» **WHAT TO WORK ON**:
1. Answer these from the options-trading article:
(a) What reading is given for the VIX?
(b) How does a straddle differ from a strangle in the strike prices it uses?
(c) At what price is the QQQ quoted in the final paragraph?
2. Copy out the stretch of the options-trading article from "Since the VIX" through "currently at $24.73.".
3. Write the next part of the options-trading article, starting after its last sentence.

» **SOURCE**:
*-*-*

Bullish or Bearish - Stay hedged, Make Money
Buzz Lynn
buzz@OptionInvestor.com

Everybody loves a bull.  Nobody loves a bear, except when he helps 
a former bull make money.  Call me "Buddy Bear".  (I think Jimmy 
Buffet (not Warren) wrote a song about "Buddy Bear" many years 
ago.)  That, Dear Reader, is my intent for today - to be your 
Buddy Bear.  It is no secret that we are locked into secular bear 
market, probably for years to come.  However, that doesn't mean we 
can't make money on the bullish side by trading a cyclical bull, 
which WILL happen.  It's just a matter of time.  Trouble is, we 
don't when this secular bull will show itself, and we could be 
killed by whipsaw volatility while waiting to be right.  
That's no fun.

What to do?  Maybe there is a way to use high volatility to our 
advantage rather than having it cost us money.  Maybe there is 
also a way to make money that doesn't require us to be right on 
market direction.  Will the market sink further from where we are 
now?  Or is the oversold condition of the market so tightly spring 
that markets can't help but explode to the upside beginning, ummm. 
. .tomorrow?  What if we could find a way to avoid picking sides, 
and to maximize profits in the process?  

The good news is that Fundamentals Guy is going to spare us all 
the usual rant tonight in order to demonstrate a potentially great 
trading opportunity that is market neutral and takes advantage of 
the current high volatility premiums on options.  Anybody think we 
want to buy options - puts or calls - in this environment and wait 
for them to rise?  Nope!  We want to SELL options to maximize our 
take while preserving our principle.  After all, huge premiums 
belong in our collective pockets so their value can evaporate on 
the "other guy".  So how do we do that?  What I'm about to show is 
a simple hedged straddle or strangle.

First the definitions:  A strangle is the hedged use of two 
DIFFERENT strike-price options.  A straddle employs the use of two 
of the SAME strike-price options.  For instance with the QQQ 
trading at roughly $24, a strangle would employ the use of say a 
$23 strike and a $25 strike while the straddle would employ the 
use of two $24 strikes.

Since the VIX (volatility measure of the S&P 100, or OEX) is 
historically high at 39.69, and the VXN (volatility measure of the 
NASDAQ 100, or NDX) is historically high at 63.61, let's sell some 
of that juicy premium!  For that we'll stick to our current 
example of the QQQ (NASDAQ 100), currently at $24.73.

*-*-*

» **DATA EXTRACT**:
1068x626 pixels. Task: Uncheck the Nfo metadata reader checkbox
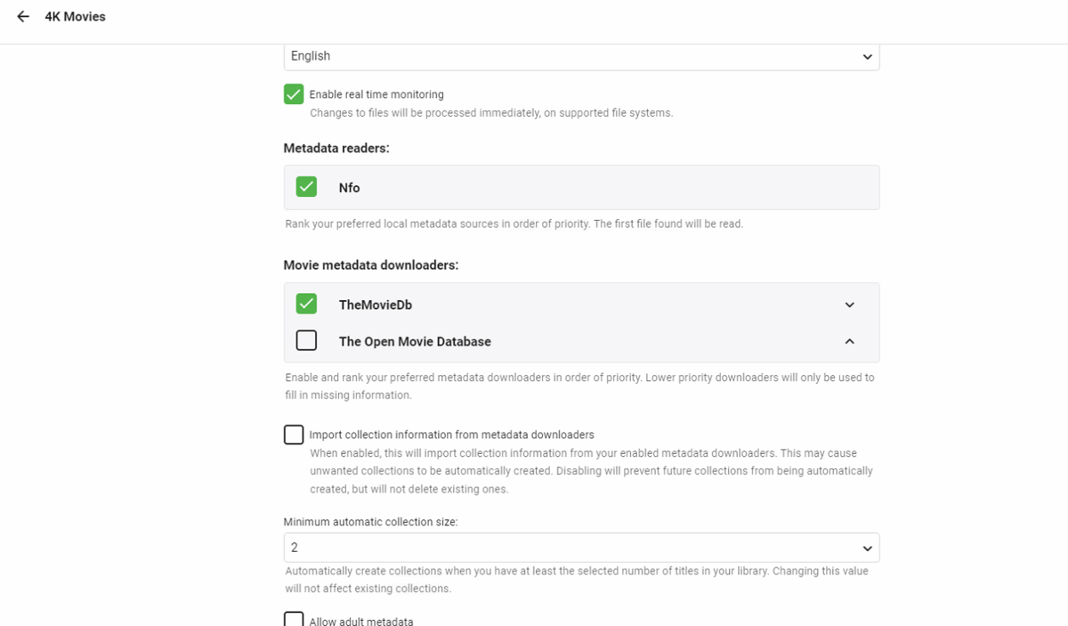[306, 187]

*-*-*

» **ANSWERS TO THE EXERCISE**:
1.
(a) 39.69.
(b) A straddle uses two options with the same strike price, and a strangle uses two options with different strike prices.
(c) $24.73.

2.
Since the VIX (volatility measure of the S&P 100, or OEX) is 
historically high at 39.69, and the VXN (volatility measure of the 
NASDAQ 100, or NDX) is historically high at 63.61, let's sell some 
of that juicy premium!  For that we'll stick to our current 
example of the QQQ (NASDAQ 100), currently at $24.73.

3.
So here's what we do.  We simultaneously SELL a QQQ straddle of 
say the $25 strike price, which is to say we sell a $25 call and a 
$25 put.  Ideally we do this when the QQQ is exactly at $25, but 
we are close enough right now.  That begs the question of which 
one - current month or some back month option do we sell?  To aid 
in that decision, remember we want the biggest time premium 
evaporation possible, and that means current or front month, not 
back month where the duration to expiration is, by definition, 
longer.  We won't use July options because those will expire 
tomorrow and carry very little premium.  So August strikes will 
give us the biggest bang for the buck.  September strike don't 
suit our purpose either because of the lengthy term to expiration 
and volatility premium falls off the further off we are from 
expiration.

Checking prices, we see that the AUG-25 call is $1.40 bid by $1.50 
ask, and the AUG-25 put is $1.60 bid by $1.70 ask.  If we sell the 
straddle at bid, we take in $1.40 for the call and $1.60 for the 
put for a total of $3.00 premium.  By definition, at expiration in 
August, one of those will be in the money and one will out of the 
money, but we don't know which yet.  And $3 may not be enough 
profit to cover a substantial move against us - say under $22 or 
above $28.  So we have a great short straddle with money in our 
pocket, but how do we protect it from moves that are guaranteed to 
call us out or put stock to us?

The answer is simple.  We hedge by going long or short actual 
shares in the direction of the trade.  Here are the two possible 
scenarios.  First, the price can move down from $25, which sets us 
up for having stock put to us at an expiration date close at under 
$25.  Anything under $25 has the QQQ put to us at the then closing 
price.  Conversely, the price can rise above $25, which sets us up 
for having the stock called from us at an expiration date close at 
over $25.  Let's follow each of these scenarios to see how the 
hedge is put in place that allows us to keep most of the sold 
premium.

Let's break this up into two parts.  What we will be watching for 
is a break in either direction at from $25.  Suppose we are 
watching and waiting for the perfect moment to enter our trade.  
We find it as the QQQ price hits $25.  Then and there, we sell the 
AUG-25 straddle for $3.  Let's see what the chart looks like here.

QQQ daily chart:


 


Notice that support and resistance has been pretty steady between 
$23.50 and $26.50.  In purely technical terms, I'm going to expect 
it bounce around in that range.  If this were to happen through to 
expiration, we would be forced to buy shares at $25 if put to us, 
which would then be sold at a loss, say at $23.50 worst case.  But 
that's OK because we collected $3 up front for a net gain on the 
whole trade of $1.50 on $25, or 6% for the month.  Not bad.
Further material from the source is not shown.